Friday, June 15, 2012

Goals and Dreams


I’m only racing once this year.  I might pop into a few races here and there, as I did with Boston, but I’m only racing the Leadville 100.  It’s a goal I’ve had for a long time, so I wanted to give it the attention I thought it deserved. 
Training started slow, but in the past couple of months, it has gone as well as could be expected.  I know that I am a significantly better runner than I was a year, or even six months, ago.  I have lots of evidence to support that statement stored in my fancy little Garmin watch.   But as I am only racing once, I occasionally wonder what would happen if I were to fall short of the goal, the big buckle, or, God forbid, fail to finish for some reason. 
There would be nothing to show, outside of my watch and my memories, for the time I’ve put into this crazy race. And at 50 hours-plus a month over the course of many months, that's a lot of damned time.
I know there are some who say that you never consider the possibility of failure.  But I like to consider the full spectrum of possibilities in any endeavor.  And so it is with Leadville.

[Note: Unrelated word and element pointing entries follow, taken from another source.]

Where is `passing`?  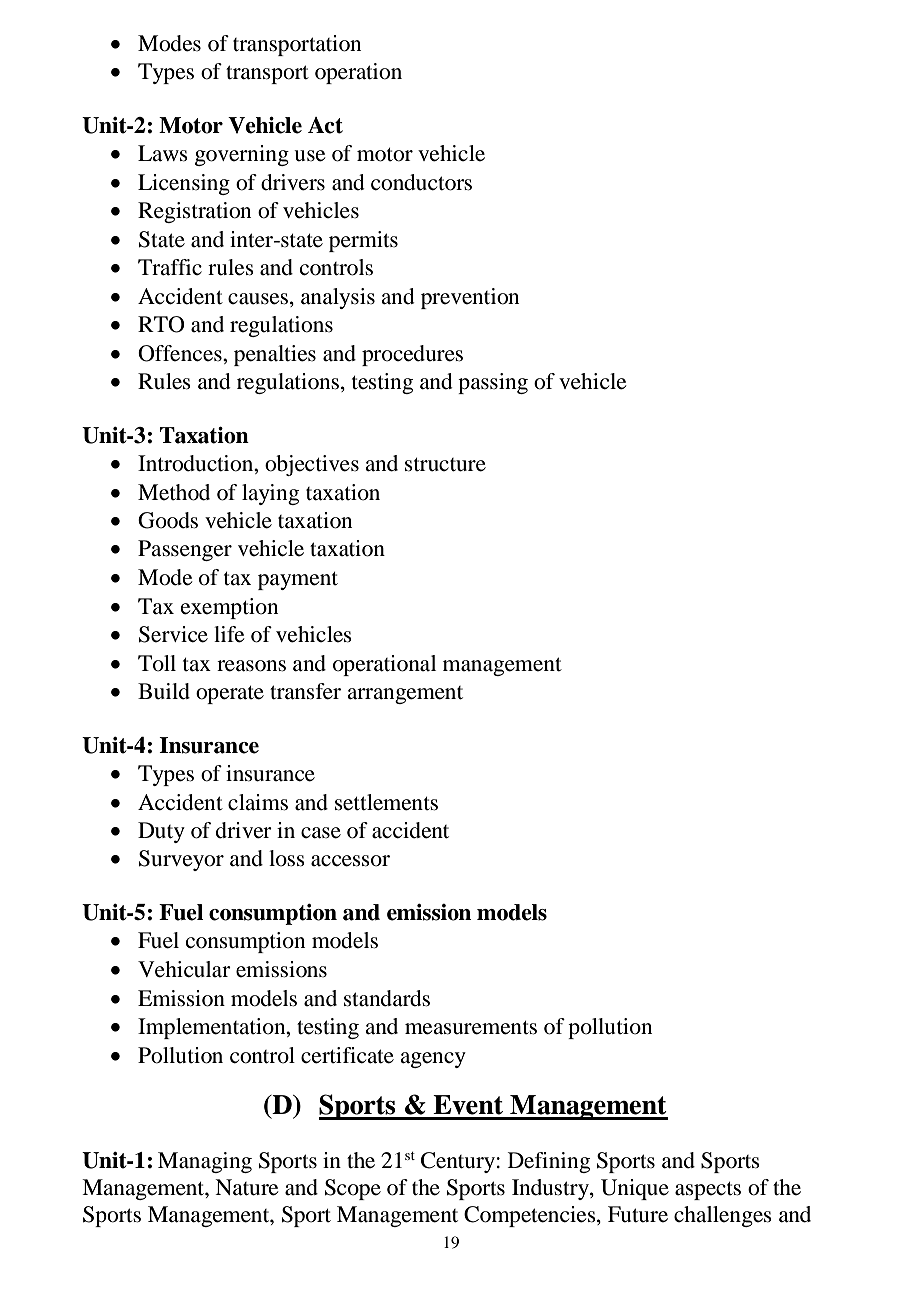 passing is located at coordinates (493, 383).
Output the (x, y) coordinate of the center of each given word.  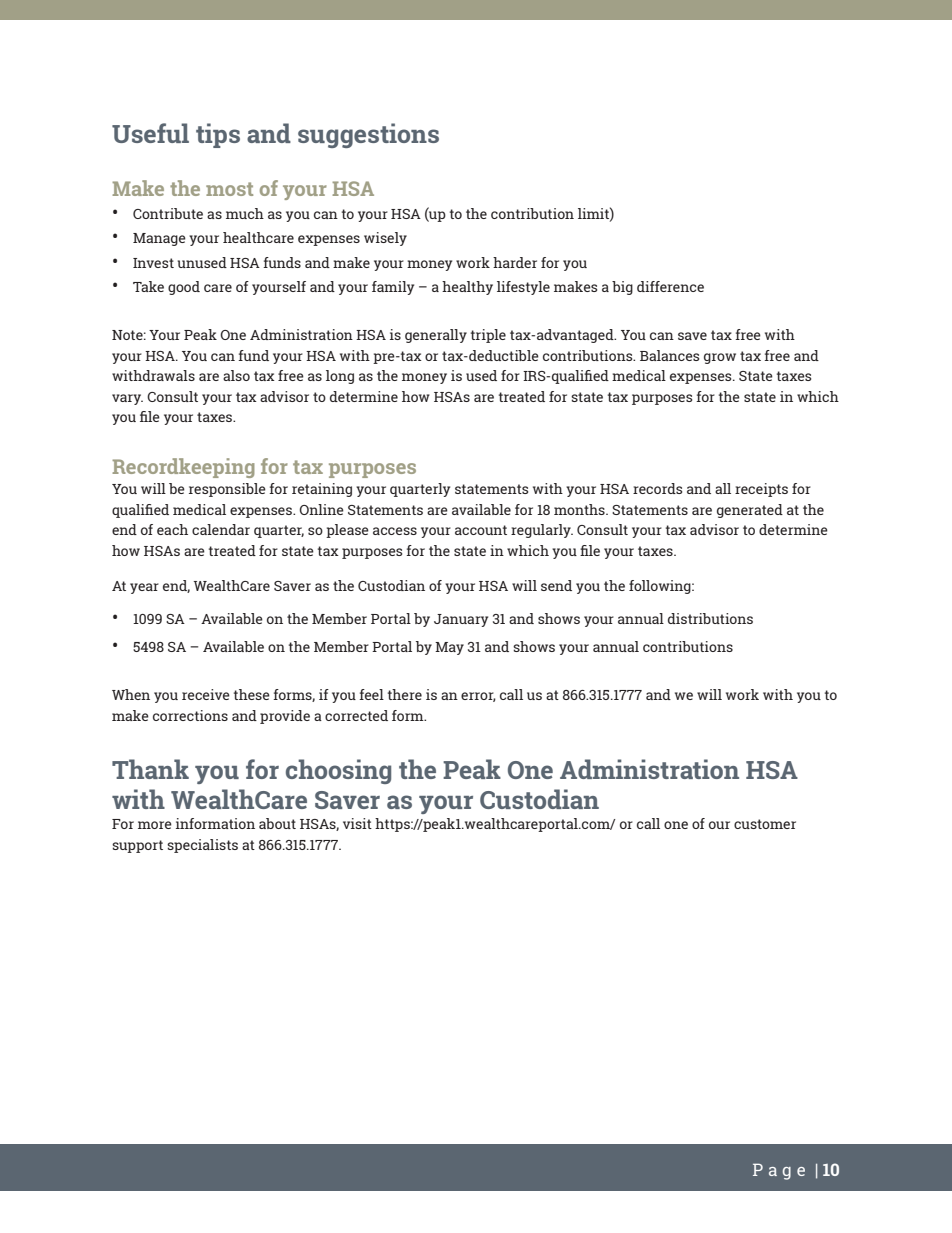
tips (218, 135)
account (481, 530)
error (478, 697)
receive (206, 694)
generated (750, 511)
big (622, 288)
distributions (710, 618)
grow (720, 358)
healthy (467, 288)
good (184, 288)
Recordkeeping (183, 468)
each (172, 529)
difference (670, 286)
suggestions (368, 135)
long (340, 377)
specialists (202, 846)
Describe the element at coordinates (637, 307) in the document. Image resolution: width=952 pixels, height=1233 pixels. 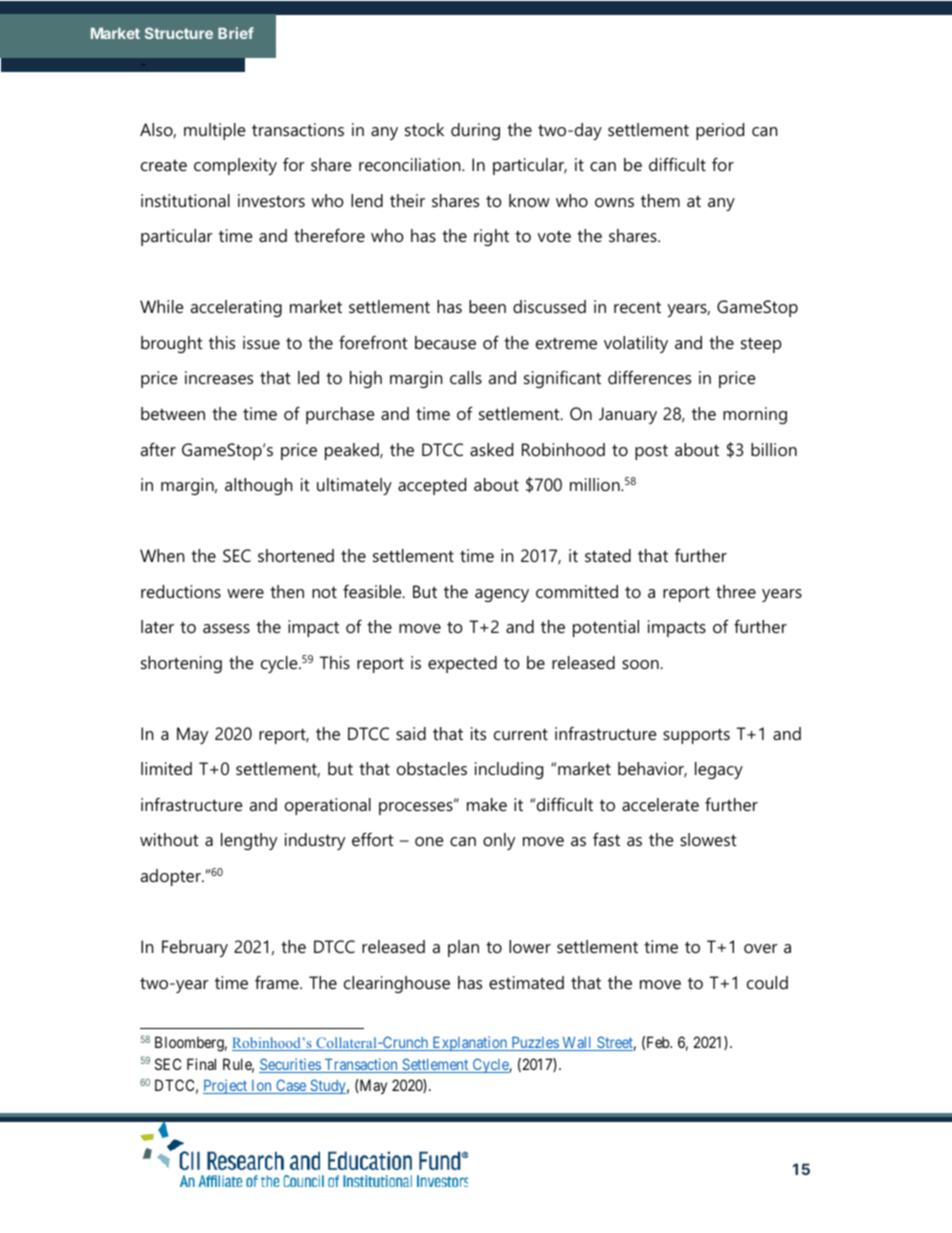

Here’s what I’ve concluded:
Life isn’t about getting what you want, or achieving a goal, or even finding happiness. It’s about the process you go about in search of any or all of those things.  Once you achieve a goal, no matter how important or consequential the goal may have been, you are still the same person you were before you achieved the goal.  You still have the same feisty human neurochemistry.  You may not have the same goals and dreams that you had before you achieved your goal, but you still have the same instinct to pursue a goal that you always had.
If you ignore that human instinct that needs the pursuit of a dream after you achieve your goal, you may end up less happy after achieving a goal than you were before you achieved it.  I'm not saying you shouldn't have goals.  You absolutely should.  And you should use relentless dogged determination to achieve them.  But ultimately, what’s important isn’t the goal itself, but rather the process you go through in pursuit of the goal.
And so, while I’m tingling with anticipation at the prospect of achieving a goal I’ve had since I was stage-diving at Fishbone concerts as a teenager, I know that all this training, all this time, and all this energy isn’t just about running 100 miles in the mountains in 20-some hours this August.   The training and growth is the end-all of this experience.  And the race is just the party where we will celebrate having done it.
           But, that said, I still want that effing buckle.